The prevailing fashion of picturing Hamilton as a saintly soul sent to his death by a deep-dyed villain of the type once popular in the melodrama, cannot conceal the amazing resemblance of these two men. There were probably no other two men in the America of their day who were so much alike. Physically both were small, compactly built, of militant carriage, with penetrating eyes of different colors, and of persuasive voices. Both were dandies in their dress, the glass of fashion and the mould of form, courtly, Chesterfieldian, and dashing. Both had demonstrated their courage and military sagacity on the field of battle—Hamilton in the assault at Yorktown, Burr in carrying his beloved Montgomery from the battle-field on his back, wading knee-deep in snow, and amidst a rain of bullets. Burr, no less than Hamilton, had served in the military household of Washington, and both alike had resented their leader’s rather imperious manner. At the New York Bar both had risen to eminence, and some hesitated to give the superiority to either. Here their methods were different—Hamilton relying on erudition where Burr depended on finesse, the former exhaustive in argument, the latter concise. Both were effective orators in different ways. Hamilton was declamatory, Burr conversational. Socially they had many points of similarity, and in a social sense they were not averse to one another’s company at dinner. In conversation one was scarcely more scintillating than the other, and both were fond of badinage, and adept in compliments to the ladies. Both were gallants, attractive to, and attracted by, women of wit and beauty. Neither was above the intrigues of love, with ideas of morality that would have been appreciated in the London of the Restoration. If Burr kept his diary, which seems so shocking to some, Hamilton had his pamphlet on his affair with Mrs. Reynolds—but Burr did not publish his diary. Neither should be judged too harshly, for it was a day of rather loose morals, and the press made free with the gossip concerning Harper and Sedgwick. Both were inordinately ambitious for command, impatient under restraint, and wont to dream of leading triumphant armies. The ambition of neither was circumscribed by the boundaries of the country. If Burr wished to lead an army of conquest into Mexico, Hamilton longed to lead the same sort of an army into South America.

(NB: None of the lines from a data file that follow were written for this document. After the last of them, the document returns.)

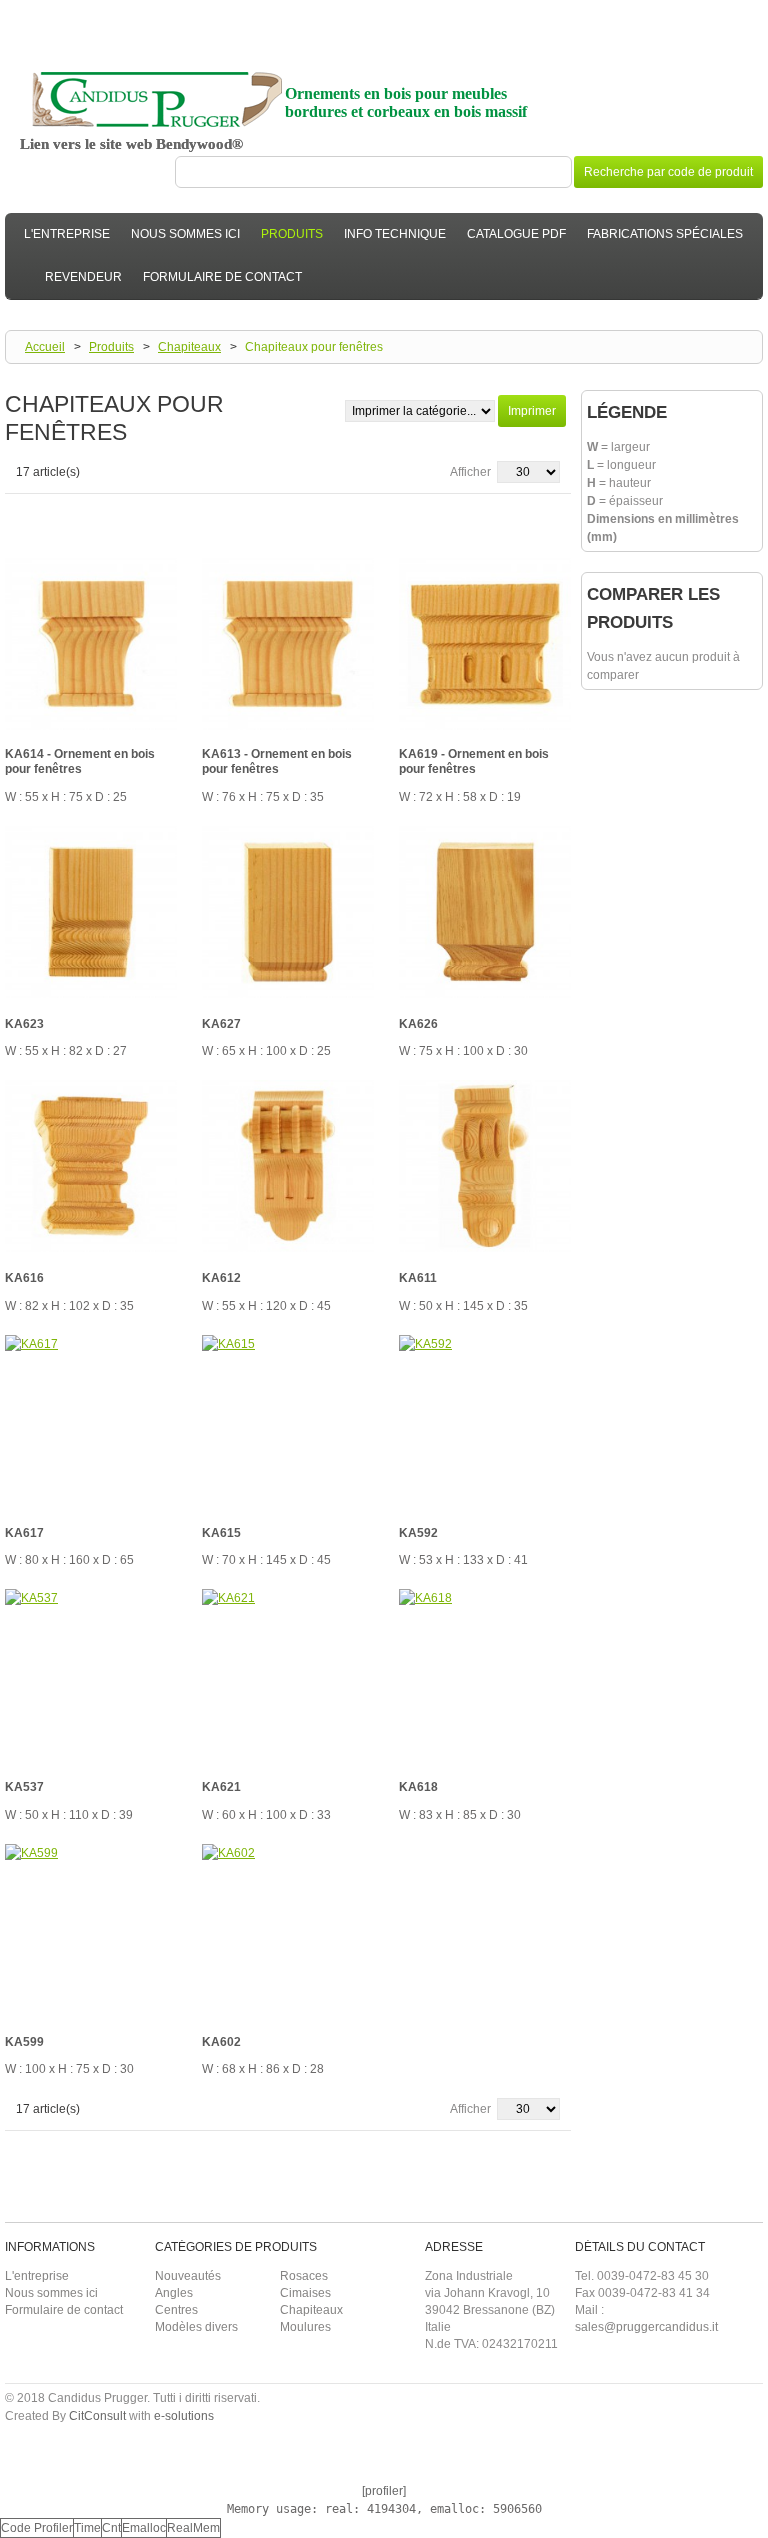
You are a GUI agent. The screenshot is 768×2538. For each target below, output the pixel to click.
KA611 (418, 1278)
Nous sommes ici (51, 2293)
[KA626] (485, 912)
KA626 (418, 1024)
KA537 (24, 1787)
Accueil (45, 347)
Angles (174, 2293)
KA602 (221, 2042)
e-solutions (184, 2416)
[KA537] (91, 1675)
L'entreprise (37, 2276)
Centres (176, 2310)
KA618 (418, 1787)
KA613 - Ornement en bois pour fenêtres (277, 761)
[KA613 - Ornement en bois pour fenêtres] (288, 644)
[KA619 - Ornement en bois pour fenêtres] (485, 644)
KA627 (221, 1024)
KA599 (24, 2042)
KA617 (24, 1533)
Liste (51, 512)
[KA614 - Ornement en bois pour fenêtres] (91, 644)
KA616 (24, 1278)
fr (747, 11)
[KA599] (91, 1930)
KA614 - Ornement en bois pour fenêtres (80, 761)
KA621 (221, 1787)
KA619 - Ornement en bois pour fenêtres (474, 761)
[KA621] (288, 1675)
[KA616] (91, 1166)
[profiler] (384, 2491)
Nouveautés (188, 2276)
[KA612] (288, 1166)
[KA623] (91, 912)
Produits (111, 347)
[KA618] (485, 1675)
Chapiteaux (189, 347)
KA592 (418, 1533)
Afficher (470, 472)
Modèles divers (196, 2327)
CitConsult (97, 2416)
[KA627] (288, 912)
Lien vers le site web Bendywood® (131, 144)
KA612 (221, 1278)
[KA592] (485, 1421)
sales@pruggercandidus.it (646, 2327)
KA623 (24, 1024)
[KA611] (485, 1166)
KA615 (221, 1533)
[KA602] (288, 1930)
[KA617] (91, 1421)
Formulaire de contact (64, 2310)
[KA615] (288, 1421)
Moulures (305, 2327)
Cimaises (305, 2293)
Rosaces (304, 2276)
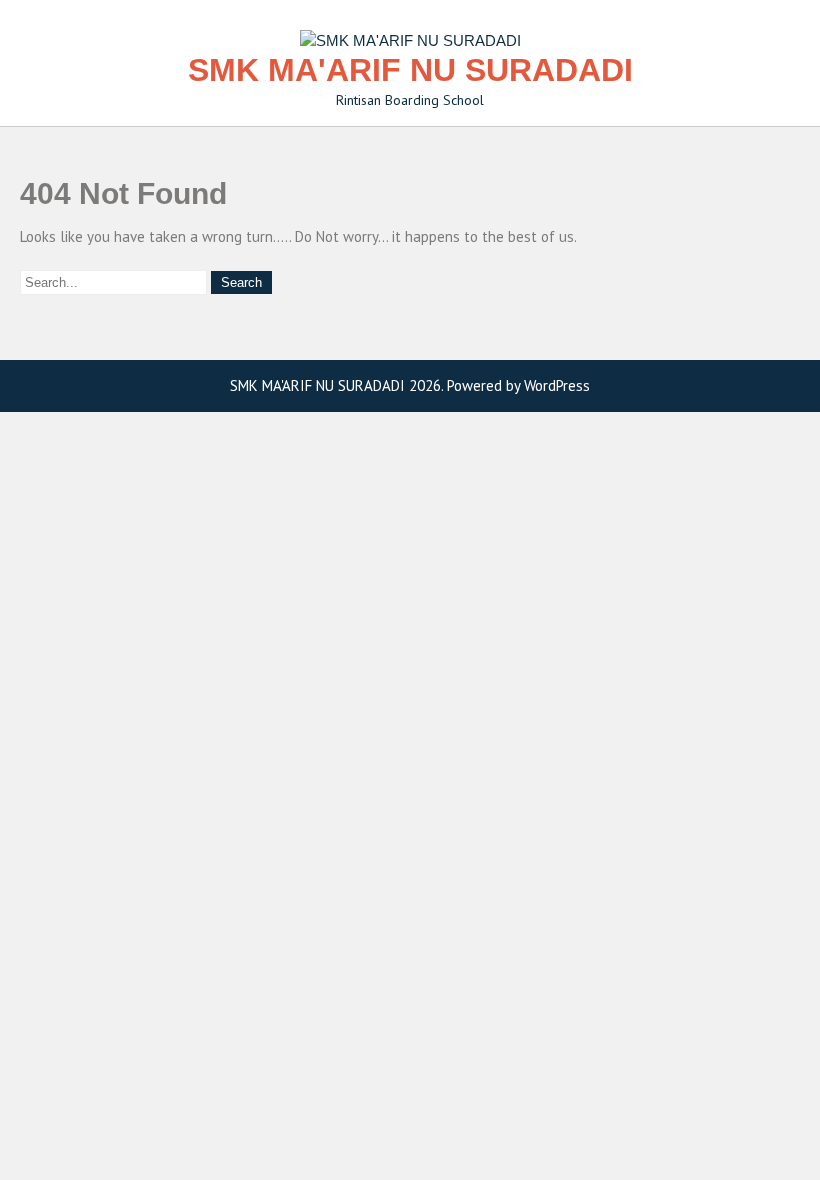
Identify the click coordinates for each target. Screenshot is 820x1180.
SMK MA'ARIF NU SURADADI (410, 70)
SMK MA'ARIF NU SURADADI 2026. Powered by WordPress (410, 385)
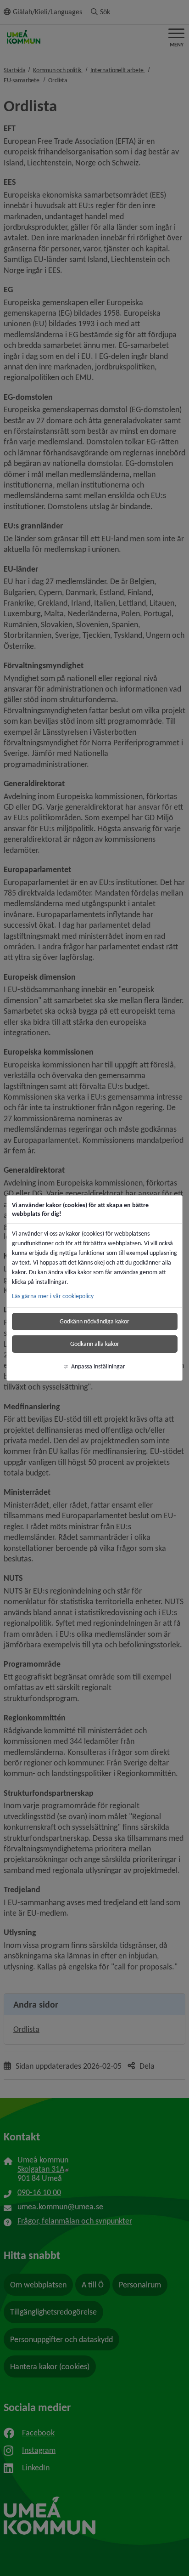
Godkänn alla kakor (94, 1344)
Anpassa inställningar (98, 1366)
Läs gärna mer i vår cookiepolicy (53, 1296)
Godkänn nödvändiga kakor (94, 1321)
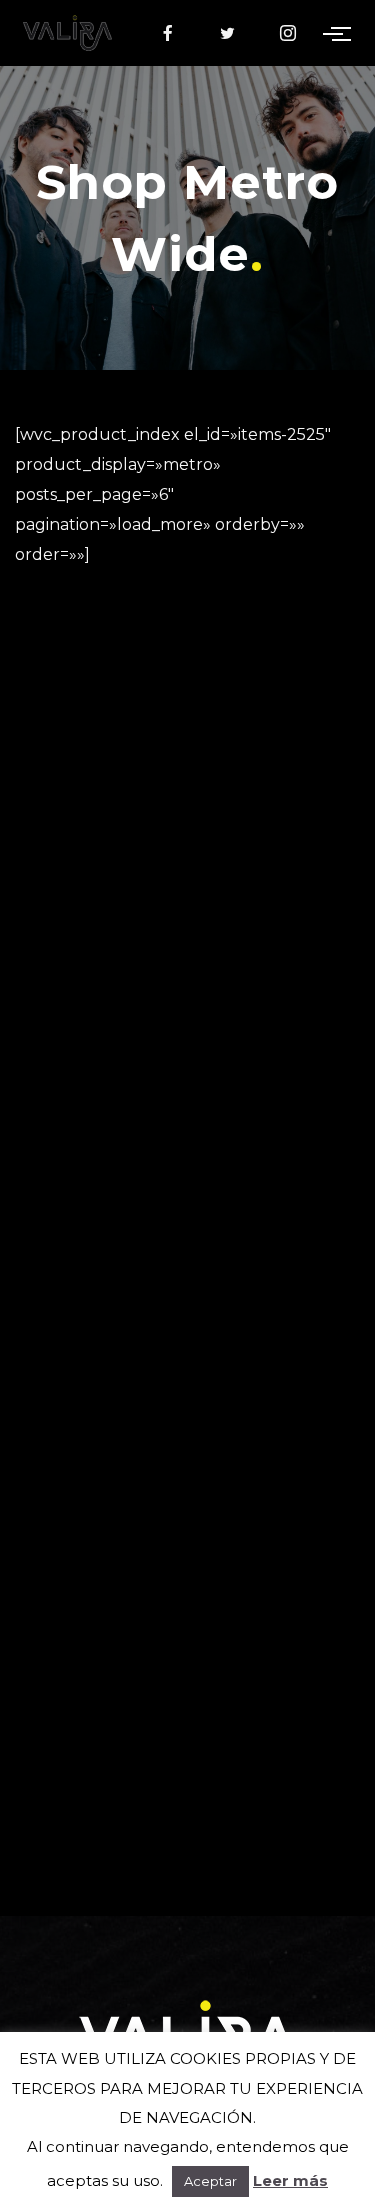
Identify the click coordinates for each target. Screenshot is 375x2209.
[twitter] (228, 33)
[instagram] (288, 33)
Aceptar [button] (210, 2181)
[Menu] (341, 33)
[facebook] (168, 33)
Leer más (290, 2180)
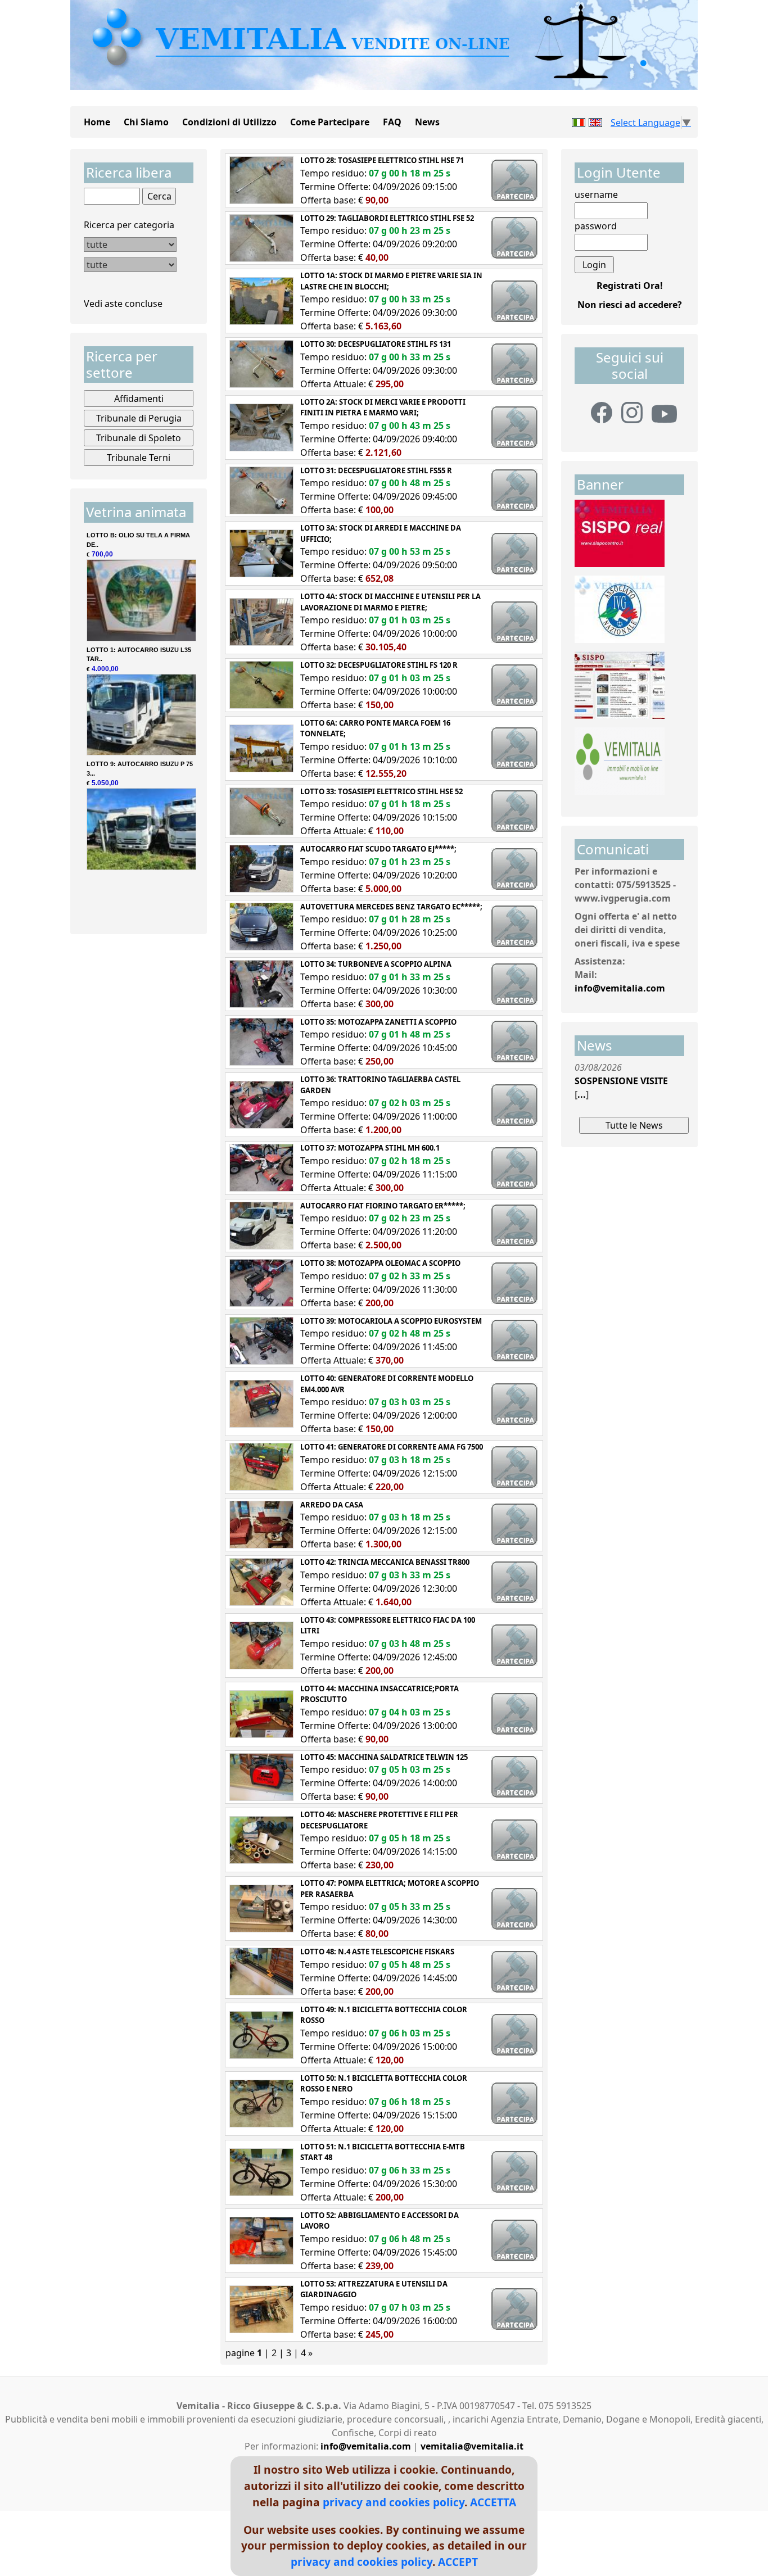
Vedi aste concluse (123, 303)
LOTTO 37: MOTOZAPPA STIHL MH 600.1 (370, 1148)
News (427, 122)
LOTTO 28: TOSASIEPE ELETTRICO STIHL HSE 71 (382, 160)
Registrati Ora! (630, 285)
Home (97, 122)
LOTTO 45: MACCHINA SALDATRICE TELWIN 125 (384, 1757)
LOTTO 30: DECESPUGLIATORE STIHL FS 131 (375, 344)
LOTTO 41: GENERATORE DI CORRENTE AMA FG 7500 (391, 1447)
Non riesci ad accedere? (629, 304)
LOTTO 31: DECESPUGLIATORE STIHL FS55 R (376, 470)
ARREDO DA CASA (331, 1505)
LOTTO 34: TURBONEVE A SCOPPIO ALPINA (375, 964)
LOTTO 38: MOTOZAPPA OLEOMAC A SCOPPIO (380, 1263)
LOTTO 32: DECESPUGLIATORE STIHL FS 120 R (379, 665)
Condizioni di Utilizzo (229, 122)
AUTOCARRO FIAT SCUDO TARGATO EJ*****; (378, 849)
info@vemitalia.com (620, 988)
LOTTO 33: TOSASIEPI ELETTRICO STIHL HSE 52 (381, 791)
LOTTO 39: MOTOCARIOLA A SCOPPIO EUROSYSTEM (391, 1321)
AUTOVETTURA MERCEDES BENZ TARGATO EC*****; (391, 907)
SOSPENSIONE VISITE (621, 1081)
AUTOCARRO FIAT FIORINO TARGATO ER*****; (383, 1206)
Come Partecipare (330, 122)
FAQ (392, 122)
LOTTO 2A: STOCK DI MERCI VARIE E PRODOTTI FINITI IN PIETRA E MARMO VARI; (383, 407)
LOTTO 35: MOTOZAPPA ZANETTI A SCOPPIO (378, 1022)
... (581, 1094)
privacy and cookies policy (393, 2502)
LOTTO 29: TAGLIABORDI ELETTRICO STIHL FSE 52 (387, 218)
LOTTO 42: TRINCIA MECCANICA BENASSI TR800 (384, 1562)
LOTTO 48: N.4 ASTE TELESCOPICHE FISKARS (377, 1951)
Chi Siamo (146, 122)
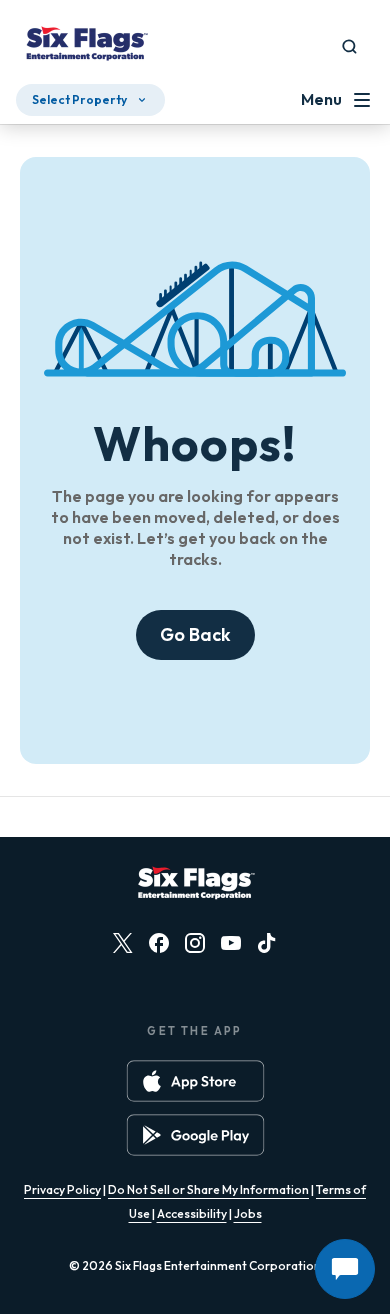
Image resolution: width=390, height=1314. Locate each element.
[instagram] (195, 943)
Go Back (195, 634)
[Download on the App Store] (195, 1081)
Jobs (248, 1213)
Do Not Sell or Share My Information (208, 1189)
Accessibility (192, 1213)
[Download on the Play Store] (195, 1135)
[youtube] (231, 943)
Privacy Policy (62, 1189)
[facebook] (159, 943)
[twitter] (123, 943)
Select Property (79, 99)
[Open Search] (349, 46)
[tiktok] (267, 943)
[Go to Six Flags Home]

Hamilton and Burr were natural enemies because too much alike in temperament and ambition. Their hopes clashed. Both were deeply in love with their wives, notwithstanding their transgressions. There is something touching in Burr’s letters to his sick wife, his anxiety, his consultations with physicians, his instructions to Theodosia. He was idolized by wife and daughter because they, in turn, were idolized by him. Unlike Hamilton, he was even tender with his servants. It is quite impossible to conceive of Hamilton writing friendly letters to his men and women domestics and slaves. To understand Burr’s fascination for many, one thing must be borne in mind—he was loved because he was lovable in his personal contacts.

These two men faced each other for a finish fight in the spring of 1800.[1725]